» RECORDED DATA:
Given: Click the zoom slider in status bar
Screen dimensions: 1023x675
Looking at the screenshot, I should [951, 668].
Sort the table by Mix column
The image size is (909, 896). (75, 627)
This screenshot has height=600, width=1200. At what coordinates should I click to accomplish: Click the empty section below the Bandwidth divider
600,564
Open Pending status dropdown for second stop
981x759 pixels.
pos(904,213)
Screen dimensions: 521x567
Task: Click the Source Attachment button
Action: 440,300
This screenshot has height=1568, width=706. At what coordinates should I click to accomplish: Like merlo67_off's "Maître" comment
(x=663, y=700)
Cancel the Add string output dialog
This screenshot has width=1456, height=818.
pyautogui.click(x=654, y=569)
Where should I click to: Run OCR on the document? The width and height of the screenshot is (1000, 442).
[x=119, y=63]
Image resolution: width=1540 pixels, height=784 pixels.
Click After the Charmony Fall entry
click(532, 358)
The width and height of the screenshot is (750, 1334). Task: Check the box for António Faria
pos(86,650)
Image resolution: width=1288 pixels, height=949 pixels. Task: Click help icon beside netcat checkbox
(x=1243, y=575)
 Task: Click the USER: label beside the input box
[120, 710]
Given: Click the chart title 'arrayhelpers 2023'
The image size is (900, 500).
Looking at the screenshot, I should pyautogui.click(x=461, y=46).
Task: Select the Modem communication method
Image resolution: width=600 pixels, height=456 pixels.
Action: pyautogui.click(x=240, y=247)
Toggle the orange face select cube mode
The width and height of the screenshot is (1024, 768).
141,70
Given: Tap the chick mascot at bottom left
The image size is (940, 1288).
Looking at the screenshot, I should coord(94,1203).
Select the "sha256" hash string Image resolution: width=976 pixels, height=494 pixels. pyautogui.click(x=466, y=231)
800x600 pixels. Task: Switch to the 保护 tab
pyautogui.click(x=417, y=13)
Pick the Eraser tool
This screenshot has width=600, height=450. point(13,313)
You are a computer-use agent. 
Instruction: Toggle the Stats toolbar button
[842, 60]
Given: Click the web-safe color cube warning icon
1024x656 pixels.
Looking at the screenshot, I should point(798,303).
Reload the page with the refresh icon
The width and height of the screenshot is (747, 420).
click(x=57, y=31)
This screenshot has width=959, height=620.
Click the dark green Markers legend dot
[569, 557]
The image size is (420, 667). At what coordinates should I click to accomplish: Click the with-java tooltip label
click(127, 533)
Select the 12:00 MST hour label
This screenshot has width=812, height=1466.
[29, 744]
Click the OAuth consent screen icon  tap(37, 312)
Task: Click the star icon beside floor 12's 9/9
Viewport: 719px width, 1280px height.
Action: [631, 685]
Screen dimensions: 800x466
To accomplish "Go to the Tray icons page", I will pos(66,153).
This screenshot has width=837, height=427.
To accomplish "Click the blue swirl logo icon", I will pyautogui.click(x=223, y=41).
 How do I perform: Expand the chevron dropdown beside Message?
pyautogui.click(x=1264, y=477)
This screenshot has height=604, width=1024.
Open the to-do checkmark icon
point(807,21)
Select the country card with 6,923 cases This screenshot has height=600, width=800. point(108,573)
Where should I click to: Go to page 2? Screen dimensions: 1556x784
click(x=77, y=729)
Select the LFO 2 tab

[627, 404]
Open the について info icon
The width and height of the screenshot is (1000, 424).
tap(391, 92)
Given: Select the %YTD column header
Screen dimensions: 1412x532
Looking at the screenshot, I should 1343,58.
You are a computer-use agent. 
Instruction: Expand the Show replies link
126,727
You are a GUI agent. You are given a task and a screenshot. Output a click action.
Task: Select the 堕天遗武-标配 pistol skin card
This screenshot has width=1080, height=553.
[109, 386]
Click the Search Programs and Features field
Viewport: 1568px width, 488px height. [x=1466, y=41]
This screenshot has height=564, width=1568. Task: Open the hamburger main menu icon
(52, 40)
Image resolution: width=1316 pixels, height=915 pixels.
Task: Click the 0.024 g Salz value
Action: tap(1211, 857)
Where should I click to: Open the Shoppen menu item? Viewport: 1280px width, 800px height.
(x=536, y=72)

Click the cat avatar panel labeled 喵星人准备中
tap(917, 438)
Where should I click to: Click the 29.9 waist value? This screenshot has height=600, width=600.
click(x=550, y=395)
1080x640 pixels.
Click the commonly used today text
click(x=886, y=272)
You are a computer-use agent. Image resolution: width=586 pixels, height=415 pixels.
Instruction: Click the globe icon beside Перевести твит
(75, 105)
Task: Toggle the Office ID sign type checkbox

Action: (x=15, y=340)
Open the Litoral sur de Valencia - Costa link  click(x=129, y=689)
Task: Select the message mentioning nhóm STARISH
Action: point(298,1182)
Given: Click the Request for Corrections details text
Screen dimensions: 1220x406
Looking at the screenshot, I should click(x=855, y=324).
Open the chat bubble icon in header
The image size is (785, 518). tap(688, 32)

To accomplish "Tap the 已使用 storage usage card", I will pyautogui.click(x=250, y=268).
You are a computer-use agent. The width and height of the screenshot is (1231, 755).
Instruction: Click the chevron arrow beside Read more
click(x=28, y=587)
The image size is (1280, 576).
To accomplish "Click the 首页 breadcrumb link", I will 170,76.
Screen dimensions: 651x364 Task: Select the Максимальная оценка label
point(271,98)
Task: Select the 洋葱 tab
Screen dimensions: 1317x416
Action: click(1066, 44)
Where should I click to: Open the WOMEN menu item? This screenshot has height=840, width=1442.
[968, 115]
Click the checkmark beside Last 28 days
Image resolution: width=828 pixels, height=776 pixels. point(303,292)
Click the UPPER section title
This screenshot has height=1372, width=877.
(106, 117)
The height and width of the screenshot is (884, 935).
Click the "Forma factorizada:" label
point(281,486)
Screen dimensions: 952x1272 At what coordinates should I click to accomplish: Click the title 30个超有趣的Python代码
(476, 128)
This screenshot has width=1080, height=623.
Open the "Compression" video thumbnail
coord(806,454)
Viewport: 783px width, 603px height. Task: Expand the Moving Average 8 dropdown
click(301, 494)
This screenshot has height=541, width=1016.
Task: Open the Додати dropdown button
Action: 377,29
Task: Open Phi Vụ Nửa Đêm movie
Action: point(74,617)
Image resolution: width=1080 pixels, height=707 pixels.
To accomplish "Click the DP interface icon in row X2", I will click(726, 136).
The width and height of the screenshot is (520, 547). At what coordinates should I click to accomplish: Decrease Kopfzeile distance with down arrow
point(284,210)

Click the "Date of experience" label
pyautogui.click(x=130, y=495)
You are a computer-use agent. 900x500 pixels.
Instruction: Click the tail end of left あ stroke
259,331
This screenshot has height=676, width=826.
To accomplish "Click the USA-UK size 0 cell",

» TASK DETAILS: Please repeat the line that contains "Instruction: Click the tail" and every line after it through the end of the material above, exactly and with nothing added.

» OUTPUT FOR THIS EXERCISE:
Instruction: Click the tail end of left あ stroke
259,331
This screenshot has height=676, width=826.
To accomplish "Click the USA-UK size 0 cell",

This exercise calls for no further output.